My hope is that my words are a little more practical for someone less practiced or inclined in the ways of self-observation to start to generate any kind of question about their own point of view. But I will say my actual experience of the efficacy of this here has been underwhelming, so it makes me wonder if there's some question I need to seriously ask myself that I'm specifically trying to avoid. What do you see?
After pondering this for a few this thought came to mind, a book title, I believe, not going to check, that goes something like this: Everything we need to know (in the moral sense) we learned in Kindergarten.
I think everybody has been informed and should be aware that our personal beliefs are not the only ones out there and that a society can only function civilly when the opinion of others are listened to, considered, and respected and that the demonetization of others is evil itself. Personally, I believe this to be self evident in the sense that it is just and fair and the will toward justice and fairness is genetic in nature.
The first thought that I had, reading your question as to what answer I see, is that I have no idea other than that it is the question that haunts me. To be or not to be? I find myself every bit as convinced that Pompeo is wrong as he seems to believe he is right and justified and I struggle with the fact that my conviction that is so, that he is not only wrong but evil, dangerous to civilized society itself impels me to want to conclude that it is I who have the right to abandon ordinary justice and fairness and act against him before he can act against me. But then how does that make me different than he. This simply closes the door to action.

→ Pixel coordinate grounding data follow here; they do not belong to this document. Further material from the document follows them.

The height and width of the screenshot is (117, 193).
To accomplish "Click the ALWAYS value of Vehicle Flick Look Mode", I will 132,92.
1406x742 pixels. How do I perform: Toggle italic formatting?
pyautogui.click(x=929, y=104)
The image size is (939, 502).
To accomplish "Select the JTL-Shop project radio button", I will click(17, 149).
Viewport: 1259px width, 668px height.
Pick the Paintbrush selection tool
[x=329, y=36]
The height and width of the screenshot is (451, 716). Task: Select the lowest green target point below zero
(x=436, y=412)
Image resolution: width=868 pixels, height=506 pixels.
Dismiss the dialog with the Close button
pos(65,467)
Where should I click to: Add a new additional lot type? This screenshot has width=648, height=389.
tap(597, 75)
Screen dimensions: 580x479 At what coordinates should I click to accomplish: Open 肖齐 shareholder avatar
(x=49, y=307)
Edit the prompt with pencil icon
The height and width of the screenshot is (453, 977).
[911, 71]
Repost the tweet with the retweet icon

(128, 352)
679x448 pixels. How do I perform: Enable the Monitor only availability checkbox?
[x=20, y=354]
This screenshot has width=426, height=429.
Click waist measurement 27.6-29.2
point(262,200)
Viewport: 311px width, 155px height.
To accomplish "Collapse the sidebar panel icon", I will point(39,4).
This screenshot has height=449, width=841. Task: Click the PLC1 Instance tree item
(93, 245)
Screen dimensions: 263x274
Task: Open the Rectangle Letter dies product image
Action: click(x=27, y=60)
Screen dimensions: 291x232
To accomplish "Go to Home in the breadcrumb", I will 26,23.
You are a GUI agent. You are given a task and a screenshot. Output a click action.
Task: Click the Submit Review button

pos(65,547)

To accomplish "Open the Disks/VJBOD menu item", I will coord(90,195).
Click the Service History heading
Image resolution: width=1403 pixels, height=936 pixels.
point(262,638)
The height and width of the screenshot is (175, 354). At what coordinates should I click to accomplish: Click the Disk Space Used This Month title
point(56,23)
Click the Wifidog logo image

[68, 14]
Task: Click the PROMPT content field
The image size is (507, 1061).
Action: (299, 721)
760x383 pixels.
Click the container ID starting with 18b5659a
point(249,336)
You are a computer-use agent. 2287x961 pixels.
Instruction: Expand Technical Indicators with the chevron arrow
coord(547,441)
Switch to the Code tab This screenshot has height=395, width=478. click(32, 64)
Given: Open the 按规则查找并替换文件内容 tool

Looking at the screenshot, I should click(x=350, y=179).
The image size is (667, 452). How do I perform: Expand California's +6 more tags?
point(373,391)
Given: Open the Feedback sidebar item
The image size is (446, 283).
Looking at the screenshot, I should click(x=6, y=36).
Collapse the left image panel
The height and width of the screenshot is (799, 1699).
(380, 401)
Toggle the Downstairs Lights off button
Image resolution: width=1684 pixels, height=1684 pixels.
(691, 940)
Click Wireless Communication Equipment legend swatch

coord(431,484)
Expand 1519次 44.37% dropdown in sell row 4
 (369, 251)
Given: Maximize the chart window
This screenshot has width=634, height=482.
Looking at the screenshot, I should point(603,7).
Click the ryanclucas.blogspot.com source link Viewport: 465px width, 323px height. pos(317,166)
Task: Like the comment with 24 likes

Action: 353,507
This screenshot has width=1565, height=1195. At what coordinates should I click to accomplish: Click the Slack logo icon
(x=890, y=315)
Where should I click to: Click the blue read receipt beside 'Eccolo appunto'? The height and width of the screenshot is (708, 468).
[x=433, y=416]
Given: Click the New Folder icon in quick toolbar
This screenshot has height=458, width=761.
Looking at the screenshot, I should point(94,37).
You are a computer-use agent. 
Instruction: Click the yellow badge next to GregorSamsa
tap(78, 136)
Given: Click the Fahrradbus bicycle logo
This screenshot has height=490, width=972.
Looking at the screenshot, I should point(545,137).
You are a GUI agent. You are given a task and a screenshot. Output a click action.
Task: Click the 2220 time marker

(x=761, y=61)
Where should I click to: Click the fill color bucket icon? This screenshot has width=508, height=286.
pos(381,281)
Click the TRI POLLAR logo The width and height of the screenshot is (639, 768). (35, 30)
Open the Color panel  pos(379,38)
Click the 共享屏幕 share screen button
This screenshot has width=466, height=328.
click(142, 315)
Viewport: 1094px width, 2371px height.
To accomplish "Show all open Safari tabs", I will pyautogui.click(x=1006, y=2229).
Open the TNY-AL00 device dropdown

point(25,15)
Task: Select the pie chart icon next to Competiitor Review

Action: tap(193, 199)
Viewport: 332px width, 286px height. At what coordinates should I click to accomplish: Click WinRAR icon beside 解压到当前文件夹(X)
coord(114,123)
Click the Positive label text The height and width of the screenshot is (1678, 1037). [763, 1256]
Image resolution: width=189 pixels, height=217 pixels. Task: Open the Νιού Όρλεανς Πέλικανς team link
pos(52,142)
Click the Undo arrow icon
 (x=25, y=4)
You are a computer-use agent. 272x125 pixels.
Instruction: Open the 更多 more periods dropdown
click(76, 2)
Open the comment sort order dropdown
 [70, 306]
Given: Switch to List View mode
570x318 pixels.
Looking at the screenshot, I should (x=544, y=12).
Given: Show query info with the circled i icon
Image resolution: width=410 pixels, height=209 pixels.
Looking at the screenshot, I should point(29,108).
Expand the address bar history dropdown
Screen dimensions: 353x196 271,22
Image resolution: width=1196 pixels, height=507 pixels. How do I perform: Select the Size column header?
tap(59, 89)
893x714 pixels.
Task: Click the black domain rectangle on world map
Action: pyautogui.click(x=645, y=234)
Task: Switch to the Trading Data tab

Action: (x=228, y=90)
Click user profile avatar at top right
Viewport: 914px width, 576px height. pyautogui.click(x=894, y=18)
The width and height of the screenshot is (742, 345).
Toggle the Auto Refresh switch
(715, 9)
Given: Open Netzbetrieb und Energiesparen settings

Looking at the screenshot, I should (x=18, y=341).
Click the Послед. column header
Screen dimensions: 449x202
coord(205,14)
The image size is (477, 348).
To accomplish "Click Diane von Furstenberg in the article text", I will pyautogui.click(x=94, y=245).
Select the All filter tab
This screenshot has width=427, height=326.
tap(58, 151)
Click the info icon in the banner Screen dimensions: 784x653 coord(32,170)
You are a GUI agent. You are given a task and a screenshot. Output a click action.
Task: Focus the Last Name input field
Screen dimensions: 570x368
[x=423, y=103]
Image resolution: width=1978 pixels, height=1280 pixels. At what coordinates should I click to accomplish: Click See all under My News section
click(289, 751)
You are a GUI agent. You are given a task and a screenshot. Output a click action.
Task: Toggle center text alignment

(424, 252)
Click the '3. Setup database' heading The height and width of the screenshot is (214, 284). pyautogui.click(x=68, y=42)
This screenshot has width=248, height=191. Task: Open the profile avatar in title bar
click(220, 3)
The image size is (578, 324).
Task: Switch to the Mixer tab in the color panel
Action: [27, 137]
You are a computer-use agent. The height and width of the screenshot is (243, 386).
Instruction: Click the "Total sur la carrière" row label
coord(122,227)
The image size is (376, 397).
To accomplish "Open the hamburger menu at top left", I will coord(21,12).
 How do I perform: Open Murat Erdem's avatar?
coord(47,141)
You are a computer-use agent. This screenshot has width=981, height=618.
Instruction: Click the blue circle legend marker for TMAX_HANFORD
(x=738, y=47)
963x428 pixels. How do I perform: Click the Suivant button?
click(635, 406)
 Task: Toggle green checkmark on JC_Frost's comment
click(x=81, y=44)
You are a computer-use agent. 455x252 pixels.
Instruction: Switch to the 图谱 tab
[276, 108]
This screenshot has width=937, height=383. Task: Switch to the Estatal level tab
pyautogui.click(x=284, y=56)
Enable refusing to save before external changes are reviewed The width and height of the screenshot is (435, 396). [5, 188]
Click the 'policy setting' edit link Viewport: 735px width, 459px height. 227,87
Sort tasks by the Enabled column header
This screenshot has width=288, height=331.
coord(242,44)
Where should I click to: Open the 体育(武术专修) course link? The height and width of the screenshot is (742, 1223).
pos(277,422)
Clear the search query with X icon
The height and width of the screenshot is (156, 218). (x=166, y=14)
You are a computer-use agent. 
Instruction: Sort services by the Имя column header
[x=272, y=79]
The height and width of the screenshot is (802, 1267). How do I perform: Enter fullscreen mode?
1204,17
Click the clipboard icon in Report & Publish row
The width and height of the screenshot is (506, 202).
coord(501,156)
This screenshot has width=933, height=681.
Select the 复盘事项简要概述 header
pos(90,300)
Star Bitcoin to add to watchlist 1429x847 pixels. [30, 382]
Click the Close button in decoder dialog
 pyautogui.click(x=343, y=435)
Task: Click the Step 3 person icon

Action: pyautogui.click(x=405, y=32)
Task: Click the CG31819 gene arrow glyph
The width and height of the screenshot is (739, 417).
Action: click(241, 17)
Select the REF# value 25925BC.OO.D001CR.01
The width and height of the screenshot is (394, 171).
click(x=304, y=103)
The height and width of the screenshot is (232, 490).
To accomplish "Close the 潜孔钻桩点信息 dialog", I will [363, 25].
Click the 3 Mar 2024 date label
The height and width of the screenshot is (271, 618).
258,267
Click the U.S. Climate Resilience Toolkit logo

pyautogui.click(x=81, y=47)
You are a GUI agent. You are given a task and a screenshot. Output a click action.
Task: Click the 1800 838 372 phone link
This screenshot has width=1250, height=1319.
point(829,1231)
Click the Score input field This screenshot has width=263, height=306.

I can see no way out on this level. But I once had a curious experience that altered how I see the world and it was that there is no meaning and nothing matters. All of that conviction that I am right, that there is a good and I know what it is slipped out of my 'big strong hands' See the story of the Rock Biter in the Neverending Story. I fell into blackness and died to realize there finally, that everything I had longed for, goodness, light, hope, God, you name it had always been there. In the now there is no comparison and only the joy of being. The only thing in this world you can do is to save yourself and when that happens so does love. I wish I could give Pompeo that which he has always had but knows not that he has. And that's all.
So, while I can see no way to help Mr. Pompeo personally, I think I do know why he is such a challenge, why he rejects what he was taught in Kindergarten. Those sacred cows I believed were the good defined me and gave my life the meaning that I lost. I used to be a good person. I used to know what was right. I was a believer and that was also why I was good. All those sacred beliefs that were the absolute good were what made me a valuable human being. They were there to keep me from the emptiness I feared was death.
And that, I believe, is what makes people very hard to change. There is a feeling deep within they are terrified to feel. Later I met someone who told me what it is and by God, if he wasn't right. Even with what I already knew I had no idea and it took years even to get just a taste.
One of the things that teacher told me also was to dig the tunnel from both ends. As the Germans in the WW1 trenches said, "The situation is hopeless but not serious." It is perfectly natural, in my opinion to hope one can say something to stimulate others to look at themselves and it is perfectly natural too to wish for it very very much, but it makes no sense at all to emotionally have a need to be effective. It is that need, I believe that causes fanaticism.
People often mock those who strive to be moral saying virtue is its only reward, but I do not think I have to tell you it's the best reward there is. And that I believe, is an alternative knowing to fanatical certainty.